(WHAT YOU ARE ASKED TO DO): Every line of the data below is to be written out again exactly.

(PROVIDED MATERIAL):
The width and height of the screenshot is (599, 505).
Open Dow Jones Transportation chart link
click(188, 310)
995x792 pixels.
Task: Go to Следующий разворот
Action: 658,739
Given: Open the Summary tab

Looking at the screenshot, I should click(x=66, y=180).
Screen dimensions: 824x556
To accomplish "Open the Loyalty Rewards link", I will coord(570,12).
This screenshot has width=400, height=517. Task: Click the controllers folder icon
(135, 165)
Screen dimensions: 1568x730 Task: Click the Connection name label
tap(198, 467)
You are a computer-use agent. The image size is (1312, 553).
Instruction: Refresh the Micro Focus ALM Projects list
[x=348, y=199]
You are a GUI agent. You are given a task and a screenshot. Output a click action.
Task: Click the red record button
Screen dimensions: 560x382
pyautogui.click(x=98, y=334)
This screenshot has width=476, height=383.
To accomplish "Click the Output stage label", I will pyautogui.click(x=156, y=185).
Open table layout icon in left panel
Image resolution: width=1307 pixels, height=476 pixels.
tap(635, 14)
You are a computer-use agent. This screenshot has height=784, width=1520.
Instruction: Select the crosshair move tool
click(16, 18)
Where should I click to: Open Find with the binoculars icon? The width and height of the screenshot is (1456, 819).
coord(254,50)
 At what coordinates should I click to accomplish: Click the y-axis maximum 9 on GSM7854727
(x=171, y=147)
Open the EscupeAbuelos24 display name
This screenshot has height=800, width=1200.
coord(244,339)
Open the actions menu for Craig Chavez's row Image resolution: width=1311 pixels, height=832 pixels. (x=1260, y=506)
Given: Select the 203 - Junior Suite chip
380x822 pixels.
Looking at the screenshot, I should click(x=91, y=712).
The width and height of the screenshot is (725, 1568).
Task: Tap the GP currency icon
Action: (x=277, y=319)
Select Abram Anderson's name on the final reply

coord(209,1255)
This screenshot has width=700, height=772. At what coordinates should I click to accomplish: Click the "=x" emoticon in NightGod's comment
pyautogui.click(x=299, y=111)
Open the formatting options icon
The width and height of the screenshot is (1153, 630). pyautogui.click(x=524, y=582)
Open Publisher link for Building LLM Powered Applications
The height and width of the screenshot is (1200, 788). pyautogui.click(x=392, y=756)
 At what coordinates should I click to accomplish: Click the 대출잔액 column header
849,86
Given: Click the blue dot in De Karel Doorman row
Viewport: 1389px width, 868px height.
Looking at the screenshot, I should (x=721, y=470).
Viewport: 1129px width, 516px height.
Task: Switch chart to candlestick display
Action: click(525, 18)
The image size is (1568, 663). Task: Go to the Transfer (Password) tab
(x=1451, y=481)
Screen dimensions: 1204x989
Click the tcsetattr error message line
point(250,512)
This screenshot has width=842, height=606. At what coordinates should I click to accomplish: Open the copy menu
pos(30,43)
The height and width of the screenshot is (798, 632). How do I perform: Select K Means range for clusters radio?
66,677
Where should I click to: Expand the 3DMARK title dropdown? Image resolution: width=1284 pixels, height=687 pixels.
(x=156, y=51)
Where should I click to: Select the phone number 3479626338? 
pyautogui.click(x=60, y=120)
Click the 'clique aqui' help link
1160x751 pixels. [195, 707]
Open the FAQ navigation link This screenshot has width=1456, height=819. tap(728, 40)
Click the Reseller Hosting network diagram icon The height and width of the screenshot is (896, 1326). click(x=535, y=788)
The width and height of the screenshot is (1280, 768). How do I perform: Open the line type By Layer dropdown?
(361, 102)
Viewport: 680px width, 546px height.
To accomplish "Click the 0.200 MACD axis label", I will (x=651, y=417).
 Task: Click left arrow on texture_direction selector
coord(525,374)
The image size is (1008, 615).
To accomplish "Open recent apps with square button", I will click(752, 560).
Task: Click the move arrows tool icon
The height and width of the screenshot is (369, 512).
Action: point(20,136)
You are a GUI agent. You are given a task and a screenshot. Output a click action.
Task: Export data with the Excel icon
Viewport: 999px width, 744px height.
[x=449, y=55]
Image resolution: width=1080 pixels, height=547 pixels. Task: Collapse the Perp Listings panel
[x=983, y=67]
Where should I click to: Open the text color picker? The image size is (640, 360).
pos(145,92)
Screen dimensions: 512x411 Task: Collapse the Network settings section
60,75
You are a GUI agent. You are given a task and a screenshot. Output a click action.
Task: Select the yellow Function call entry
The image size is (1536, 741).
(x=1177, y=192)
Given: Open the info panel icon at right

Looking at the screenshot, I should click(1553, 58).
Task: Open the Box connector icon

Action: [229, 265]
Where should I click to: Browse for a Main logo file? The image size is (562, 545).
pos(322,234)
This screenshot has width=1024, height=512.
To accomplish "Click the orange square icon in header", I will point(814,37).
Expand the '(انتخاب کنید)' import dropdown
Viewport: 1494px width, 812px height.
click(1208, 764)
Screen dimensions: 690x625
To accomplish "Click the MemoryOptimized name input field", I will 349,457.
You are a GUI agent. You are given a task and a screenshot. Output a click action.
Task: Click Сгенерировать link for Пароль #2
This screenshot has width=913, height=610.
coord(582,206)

(TASK SOLUTION):
The width and height of the screenshot is (599, 505).
Open Dow Jones Transportation chart link
click(188, 310)
995x792 pixels.
Task: Go to Следующий разворот
Action: 658,739
Given: Open the Summary tab

Looking at the screenshot, I should click(x=66, y=180).
Screen dimensions: 824x556
To accomplish "Open the Loyalty Rewards link", I will coord(570,12).
This screenshot has width=400, height=517. Task: Click the controllers folder icon
(135, 165)
Screen dimensions: 1568x730 Task: Click the Connection name label
tap(198, 467)
You are a computer-use agent. The image size is (1312, 553).
Instruction: Refresh the Micro Focus ALM Projects list
[x=348, y=199]
You are a GUI agent. You are given a task and a screenshot. Output a click action.
Task: Click the red record button
Screen dimensions: 560x382
pyautogui.click(x=98, y=334)
This screenshot has width=476, height=383.
To accomplish "Click the Output stage label", I will pyautogui.click(x=156, y=185).
Open table layout icon in left panel
Image resolution: width=1307 pixels, height=476 pixels.
tap(635, 14)
You are a computer-use agent. This screenshot has height=784, width=1520.
Instruction: Select the crosshair move tool
click(16, 18)
Where should I click to: Open Find with the binoculars icon? The width and height of the screenshot is (1456, 819).
coord(254,50)
 At what coordinates should I click to accomplish: Click the y-axis maximum 9 on GSM7854727
(x=171, y=147)
Open the EscupeAbuelos24 display name
This screenshot has height=800, width=1200.
coord(244,339)
Open the actions menu for Craig Chavez's row Image resolution: width=1311 pixels, height=832 pixels. (x=1260, y=506)
Given: Select the 203 - Junior Suite chip
380x822 pixels.
Looking at the screenshot, I should click(x=91, y=712).
The width and height of the screenshot is (725, 1568).
Task: Tap the GP currency icon
Action: (x=277, y=319)
Select Abram Anderson's name on the final reply

coord(209,1255)
This screenshot has width=700, height=772. At what coordinates should I click to accomplish: Click the "=x" emoticon in NightGod's comment
pyautogui.click(x=299, y=111)
Open the formatting options icon
The width and height of the screenshot is (1153, 630). pyautogui.click(x=524, y=582)
Open Publisher link for Building LLM Powered Applications
The height and width of the screenshot is (1200, 788). pyautogui.click(x=392, y=756)
 At what coordinates should I click to accomplish: Click the 대출잔액 column header
849,86
Given: Click the blue dot in De Karel Doorman row
Viewport: 1389px width, 868px height.
Looking at the screenshot, I should (x=721, y=470).
Viewport: 1129px width, 516px height.
Task: Switch chart to candlestick display
Action: click(525, 18)
The image size is (1568, 663). Task: Go to the Transfer (Password) tab
(x=1451, y=481)
Screen dimensions: 1204x989
Click the tcsetattr error message line
point(250,512)
This screenshot has width=842, height=606. At what coordinates should I click to accomplish: Open the copy menu
pos(30,43)
The height and width of the screenshot is (798, 632). How do I perform: Select K Means range for clusters radio?
66,677
Where should I click to: Expand the 3DMARK title dropdown? Image resolution: width=1284 pixels, height=687 pixels.
(x=156, y=51)
Where should I click to: Select the phone number 3479626338? 
pyautogui.click(x=60, y=120)
Click the 'clique aqui' help link
1160x751 pixels. [195, 707]
Open the FAQ navigation link This screenshot has width=1456, height=819. tap(728, 40)
Click the Reseller Hosting network diagram icon The height and width of the screenshot is (896, 1326). click(x=535, y=788)
The width and height of the screenshot is (1280, 768). How do I perform: Open the line type By Layer dropdown?
(361, 102)
Viewport: 680px width, 546px height.
To accomplish "Click the 0.200 MACD axis label", I will (x=651, y=417).
 Task: Click left arrow on texture_direction selector
coord(525,374)
The image size is (1008, 615).
To accomplish "Open recent apps with square button", I will click(752, 560).
Task: Click the move arrows tool icon
The height and width of the screenshot is (369, 512).
Action: point(20,136)
You are a GUI agent. You are given a task and a screenshot. Output a click action.
Task: Export data with the Excel icon
Viewport: 999px width, 744px height.
[x=449, y=55]
Image resolution: width=1080 pixels, height=547 pixels. Task: Collapse the Perp Listings panel
[x=983, y=67]
Where should I click to: Open the text color picker? The image size is (640, 360).
pos(145,92)
Screen dimensions: 512x411 Task: Collapse the Network settings section
60,75
You are a GUI agent. You are given a task and a screenshot. Output a click action.
Task: Select the yellow Function call entry
The image size is (1536, 741).
(x=1177, y=192)
Given: Open the info panel icon at right

Looking at the screenshot, I should click(1553, 58).
Task: Open the Box connector icon

Action: [229, 265]
Where should I click to: Browse for a Main logo file? The image size is (562, 545).
pos(322,234)
This screenshot has width=1024, height=512.
To accomplish "Click the orange square icon in header", I will point(814,37).
Expand the '(انتخاب کنید)' import dropdown
Viewport: 1494px width, 812px height.
click(1208, 764)
Screen dimensions: 690x625
To accomplish "Click the MemoryOptimized name input field", I will 349,457.
You are a GUI agent. You are given a task and a screenshot. Output a click action.
Task: Click Сгенерировать link for Пароль #2
This screenshot has width=913, height=610.
coord(582,206)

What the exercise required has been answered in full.